## [WHAT IS EXPECTED]
Provide a character-exact reproduction of the lines from the line with "Зарегистрироваться (838, 1161)" to the end of the entries.

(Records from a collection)
::::

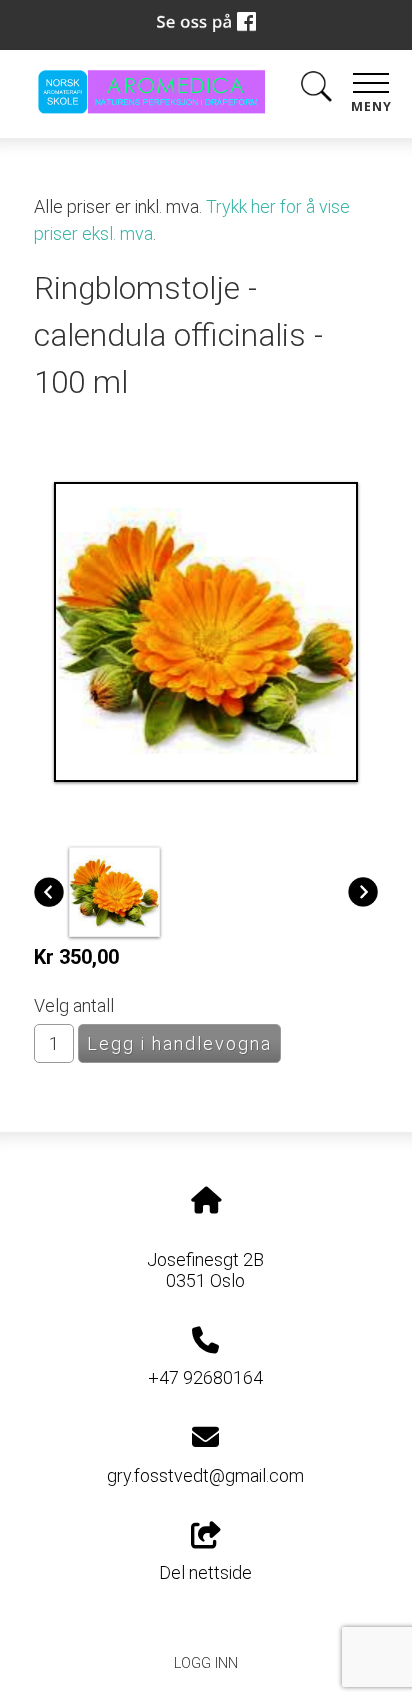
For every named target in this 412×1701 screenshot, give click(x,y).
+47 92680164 (205, 1377)
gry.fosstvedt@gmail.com (205, 1475)
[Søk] (316, 90)
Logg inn (206, 1663)
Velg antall (74, 1005)
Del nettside (205, 1572)
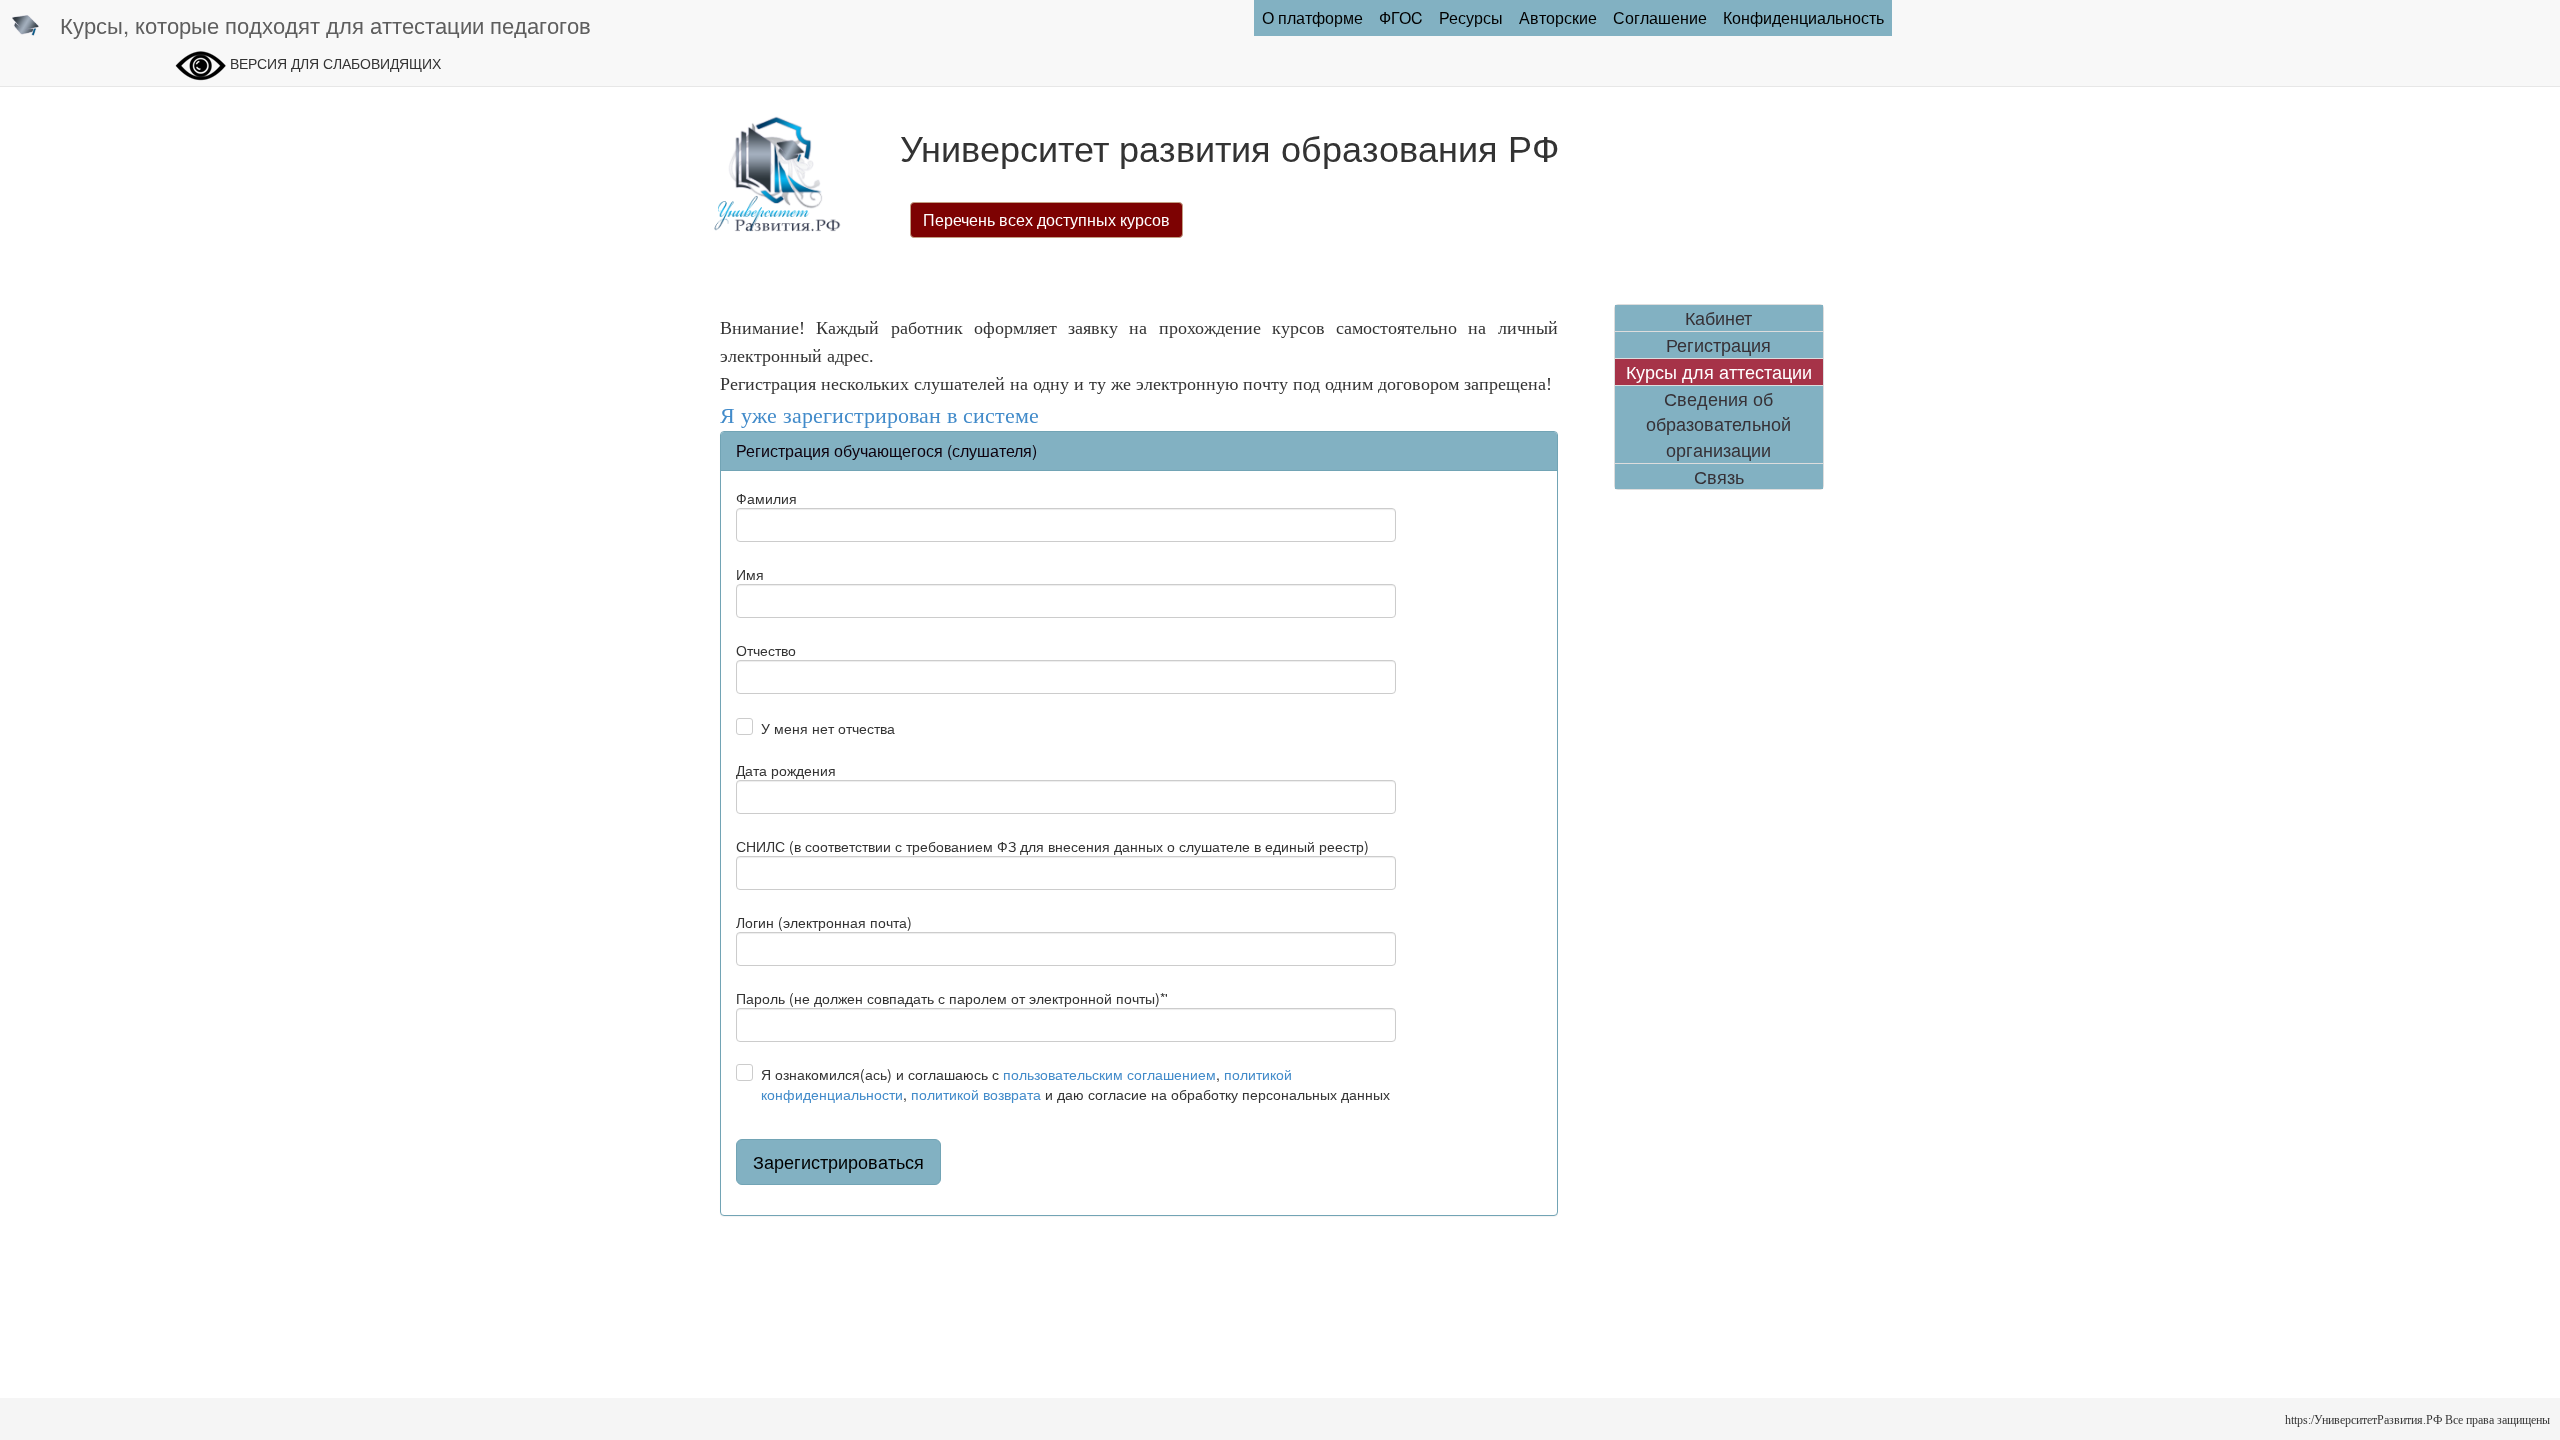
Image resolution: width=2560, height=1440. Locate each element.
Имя (750, 574)
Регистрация (1718, 344)
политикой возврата (976, 1094)
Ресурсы (1471, 17)
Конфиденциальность (1803, 17)
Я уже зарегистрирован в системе (879, 415)
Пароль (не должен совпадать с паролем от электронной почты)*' (952, 998)
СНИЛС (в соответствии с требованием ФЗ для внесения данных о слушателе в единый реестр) (1052, 846)
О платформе (1312, 17)
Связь (1719, 476)
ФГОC (1401, 17)
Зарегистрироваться (838, 1161)
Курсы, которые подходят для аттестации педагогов (325, 24)
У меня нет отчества (828, 728)
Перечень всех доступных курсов (1046, 219)
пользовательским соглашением (1109, 1074)
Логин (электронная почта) (824, 922)
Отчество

::::

## [RESPONSE TO THIS TASK]
Зарегистрироваться (838, 1161)
Курсы, которые подходят для аттестации педагогов (325, 24)
У меня нет отчества (828, 728)
Перечень всех доступных курсов (1046, 219)
пользовательским соглашением (1109, 1074)
Логин (электронная почта) (824, 922)
Отчество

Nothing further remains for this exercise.